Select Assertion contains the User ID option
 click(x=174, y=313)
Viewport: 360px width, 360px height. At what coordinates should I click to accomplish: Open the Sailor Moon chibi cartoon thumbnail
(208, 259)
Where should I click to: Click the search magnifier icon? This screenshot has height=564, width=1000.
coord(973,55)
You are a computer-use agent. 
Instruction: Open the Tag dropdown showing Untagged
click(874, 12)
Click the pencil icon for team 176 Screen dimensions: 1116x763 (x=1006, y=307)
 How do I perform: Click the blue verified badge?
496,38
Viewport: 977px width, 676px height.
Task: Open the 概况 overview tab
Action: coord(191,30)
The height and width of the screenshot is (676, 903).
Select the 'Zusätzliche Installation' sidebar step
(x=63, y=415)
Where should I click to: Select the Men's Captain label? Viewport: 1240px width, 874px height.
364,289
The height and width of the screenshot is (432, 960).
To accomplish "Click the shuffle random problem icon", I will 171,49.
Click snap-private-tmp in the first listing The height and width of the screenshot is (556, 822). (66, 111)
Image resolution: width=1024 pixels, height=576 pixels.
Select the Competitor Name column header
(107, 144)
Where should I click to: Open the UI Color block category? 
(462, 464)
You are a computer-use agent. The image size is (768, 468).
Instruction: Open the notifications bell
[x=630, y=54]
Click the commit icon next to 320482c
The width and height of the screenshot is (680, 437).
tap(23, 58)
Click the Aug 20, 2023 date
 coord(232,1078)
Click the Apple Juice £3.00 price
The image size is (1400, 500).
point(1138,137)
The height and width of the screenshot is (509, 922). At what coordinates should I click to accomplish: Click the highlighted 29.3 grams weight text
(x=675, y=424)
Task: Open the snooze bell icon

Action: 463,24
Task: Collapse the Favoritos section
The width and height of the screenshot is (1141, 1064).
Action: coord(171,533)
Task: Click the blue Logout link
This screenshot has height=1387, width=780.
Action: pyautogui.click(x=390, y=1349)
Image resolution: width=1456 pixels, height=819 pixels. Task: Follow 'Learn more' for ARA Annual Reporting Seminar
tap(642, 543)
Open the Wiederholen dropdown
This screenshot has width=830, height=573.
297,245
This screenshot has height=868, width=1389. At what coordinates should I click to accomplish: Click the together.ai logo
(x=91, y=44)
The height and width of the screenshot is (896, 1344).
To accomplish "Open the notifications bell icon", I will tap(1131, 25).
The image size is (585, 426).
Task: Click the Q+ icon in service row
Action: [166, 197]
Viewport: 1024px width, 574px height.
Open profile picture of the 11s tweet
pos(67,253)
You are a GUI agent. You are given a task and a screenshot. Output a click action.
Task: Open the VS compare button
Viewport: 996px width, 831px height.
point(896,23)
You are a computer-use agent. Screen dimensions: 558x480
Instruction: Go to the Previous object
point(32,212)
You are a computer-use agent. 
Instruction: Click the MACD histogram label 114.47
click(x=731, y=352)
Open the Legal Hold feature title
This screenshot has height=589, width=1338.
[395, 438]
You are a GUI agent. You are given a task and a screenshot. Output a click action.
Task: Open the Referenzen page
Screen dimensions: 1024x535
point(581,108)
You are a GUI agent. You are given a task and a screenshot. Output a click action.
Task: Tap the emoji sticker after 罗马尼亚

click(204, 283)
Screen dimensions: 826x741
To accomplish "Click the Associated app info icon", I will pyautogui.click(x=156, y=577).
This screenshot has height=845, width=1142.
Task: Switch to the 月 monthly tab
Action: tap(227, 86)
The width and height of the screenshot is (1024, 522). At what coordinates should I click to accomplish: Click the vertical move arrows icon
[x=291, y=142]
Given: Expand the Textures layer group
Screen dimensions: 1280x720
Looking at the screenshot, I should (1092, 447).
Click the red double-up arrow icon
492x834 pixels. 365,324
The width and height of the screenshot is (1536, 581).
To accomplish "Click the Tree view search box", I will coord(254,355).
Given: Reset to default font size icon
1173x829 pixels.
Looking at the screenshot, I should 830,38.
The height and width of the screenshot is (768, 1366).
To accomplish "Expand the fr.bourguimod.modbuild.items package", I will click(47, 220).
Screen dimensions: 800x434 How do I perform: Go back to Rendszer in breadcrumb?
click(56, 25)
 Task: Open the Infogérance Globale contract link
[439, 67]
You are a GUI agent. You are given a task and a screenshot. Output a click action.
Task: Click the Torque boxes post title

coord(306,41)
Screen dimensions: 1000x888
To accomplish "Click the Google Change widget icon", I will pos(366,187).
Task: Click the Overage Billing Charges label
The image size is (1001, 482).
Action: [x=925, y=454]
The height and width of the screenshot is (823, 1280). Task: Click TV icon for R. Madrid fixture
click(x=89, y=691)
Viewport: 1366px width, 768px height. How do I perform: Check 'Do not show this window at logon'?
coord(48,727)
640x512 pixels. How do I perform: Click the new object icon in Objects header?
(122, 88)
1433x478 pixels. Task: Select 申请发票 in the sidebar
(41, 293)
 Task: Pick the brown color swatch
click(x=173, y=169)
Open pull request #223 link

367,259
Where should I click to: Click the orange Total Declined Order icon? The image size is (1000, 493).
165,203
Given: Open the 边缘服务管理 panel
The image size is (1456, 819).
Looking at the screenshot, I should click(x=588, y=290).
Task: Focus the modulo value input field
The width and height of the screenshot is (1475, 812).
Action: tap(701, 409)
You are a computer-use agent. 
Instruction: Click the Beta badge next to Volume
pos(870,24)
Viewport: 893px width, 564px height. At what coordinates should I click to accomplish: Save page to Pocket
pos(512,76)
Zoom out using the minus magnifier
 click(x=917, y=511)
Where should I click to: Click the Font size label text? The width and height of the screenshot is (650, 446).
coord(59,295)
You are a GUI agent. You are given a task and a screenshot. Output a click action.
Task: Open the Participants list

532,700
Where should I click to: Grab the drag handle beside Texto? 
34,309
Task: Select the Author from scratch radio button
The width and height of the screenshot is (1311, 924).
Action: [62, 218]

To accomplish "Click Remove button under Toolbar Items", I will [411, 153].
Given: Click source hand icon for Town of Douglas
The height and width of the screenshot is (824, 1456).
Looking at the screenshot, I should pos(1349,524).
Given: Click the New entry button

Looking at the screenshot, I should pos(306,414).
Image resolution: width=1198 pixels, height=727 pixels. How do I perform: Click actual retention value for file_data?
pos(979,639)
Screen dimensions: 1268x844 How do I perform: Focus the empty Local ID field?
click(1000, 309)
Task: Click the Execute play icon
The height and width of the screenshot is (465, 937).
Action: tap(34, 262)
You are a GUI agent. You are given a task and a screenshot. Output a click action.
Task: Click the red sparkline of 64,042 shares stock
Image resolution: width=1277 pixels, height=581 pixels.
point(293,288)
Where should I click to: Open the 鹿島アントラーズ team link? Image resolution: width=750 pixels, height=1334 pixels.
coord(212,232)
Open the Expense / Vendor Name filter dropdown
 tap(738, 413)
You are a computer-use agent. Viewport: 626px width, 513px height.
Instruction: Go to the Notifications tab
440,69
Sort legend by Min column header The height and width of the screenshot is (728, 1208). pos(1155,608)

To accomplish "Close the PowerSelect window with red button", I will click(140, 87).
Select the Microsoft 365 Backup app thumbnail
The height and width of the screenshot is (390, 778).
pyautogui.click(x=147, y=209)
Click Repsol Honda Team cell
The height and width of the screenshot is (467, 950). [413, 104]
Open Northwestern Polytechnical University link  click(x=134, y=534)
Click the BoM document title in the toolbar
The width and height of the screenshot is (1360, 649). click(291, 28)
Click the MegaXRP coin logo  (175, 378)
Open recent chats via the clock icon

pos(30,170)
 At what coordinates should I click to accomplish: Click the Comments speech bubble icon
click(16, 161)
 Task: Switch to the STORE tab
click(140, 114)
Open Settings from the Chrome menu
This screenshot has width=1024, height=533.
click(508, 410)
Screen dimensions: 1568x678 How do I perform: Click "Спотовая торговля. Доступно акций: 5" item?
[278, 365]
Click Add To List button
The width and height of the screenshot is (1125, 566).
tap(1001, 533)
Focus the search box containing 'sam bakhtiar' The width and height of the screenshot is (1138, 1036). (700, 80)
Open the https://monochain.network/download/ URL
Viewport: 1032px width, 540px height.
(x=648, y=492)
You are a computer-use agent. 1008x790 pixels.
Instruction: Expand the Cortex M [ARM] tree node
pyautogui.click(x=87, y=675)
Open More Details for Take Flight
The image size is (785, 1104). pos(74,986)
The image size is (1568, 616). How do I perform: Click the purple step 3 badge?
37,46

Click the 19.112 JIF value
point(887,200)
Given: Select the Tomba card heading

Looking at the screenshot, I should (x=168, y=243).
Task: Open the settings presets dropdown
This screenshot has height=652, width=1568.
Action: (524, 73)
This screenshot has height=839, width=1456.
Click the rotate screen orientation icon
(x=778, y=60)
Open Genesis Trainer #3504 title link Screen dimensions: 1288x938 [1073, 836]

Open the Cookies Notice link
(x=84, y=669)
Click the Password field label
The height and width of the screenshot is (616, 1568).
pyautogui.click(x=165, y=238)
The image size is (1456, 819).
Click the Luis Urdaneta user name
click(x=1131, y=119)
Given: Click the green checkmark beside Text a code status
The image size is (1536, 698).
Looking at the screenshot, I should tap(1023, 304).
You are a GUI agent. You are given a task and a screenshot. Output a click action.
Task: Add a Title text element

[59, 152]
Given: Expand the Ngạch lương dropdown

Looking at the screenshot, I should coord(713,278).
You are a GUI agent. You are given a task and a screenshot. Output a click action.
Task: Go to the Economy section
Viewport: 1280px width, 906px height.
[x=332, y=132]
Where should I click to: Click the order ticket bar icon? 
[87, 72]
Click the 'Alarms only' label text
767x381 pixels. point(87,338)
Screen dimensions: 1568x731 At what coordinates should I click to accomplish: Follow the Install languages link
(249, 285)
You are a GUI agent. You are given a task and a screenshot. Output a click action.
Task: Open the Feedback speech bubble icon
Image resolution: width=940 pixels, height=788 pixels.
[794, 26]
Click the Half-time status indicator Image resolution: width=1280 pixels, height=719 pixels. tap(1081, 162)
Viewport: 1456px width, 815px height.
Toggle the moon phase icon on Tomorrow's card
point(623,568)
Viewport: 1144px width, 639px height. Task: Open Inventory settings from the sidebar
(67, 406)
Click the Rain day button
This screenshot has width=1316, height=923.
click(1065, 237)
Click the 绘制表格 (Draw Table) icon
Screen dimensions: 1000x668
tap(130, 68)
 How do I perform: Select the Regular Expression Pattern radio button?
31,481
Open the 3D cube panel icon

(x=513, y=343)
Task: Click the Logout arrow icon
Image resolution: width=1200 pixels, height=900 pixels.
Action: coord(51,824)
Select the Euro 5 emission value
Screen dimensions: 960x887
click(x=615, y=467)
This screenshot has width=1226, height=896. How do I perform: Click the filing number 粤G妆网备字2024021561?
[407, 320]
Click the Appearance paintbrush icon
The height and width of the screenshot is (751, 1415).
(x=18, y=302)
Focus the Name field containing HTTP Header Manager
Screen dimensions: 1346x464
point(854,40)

» **TASK TO CARRY OUT**
Nothing but a number should be given: the count of lines in the data above with the word "section".

» **WRITTEN RESPONSE**
2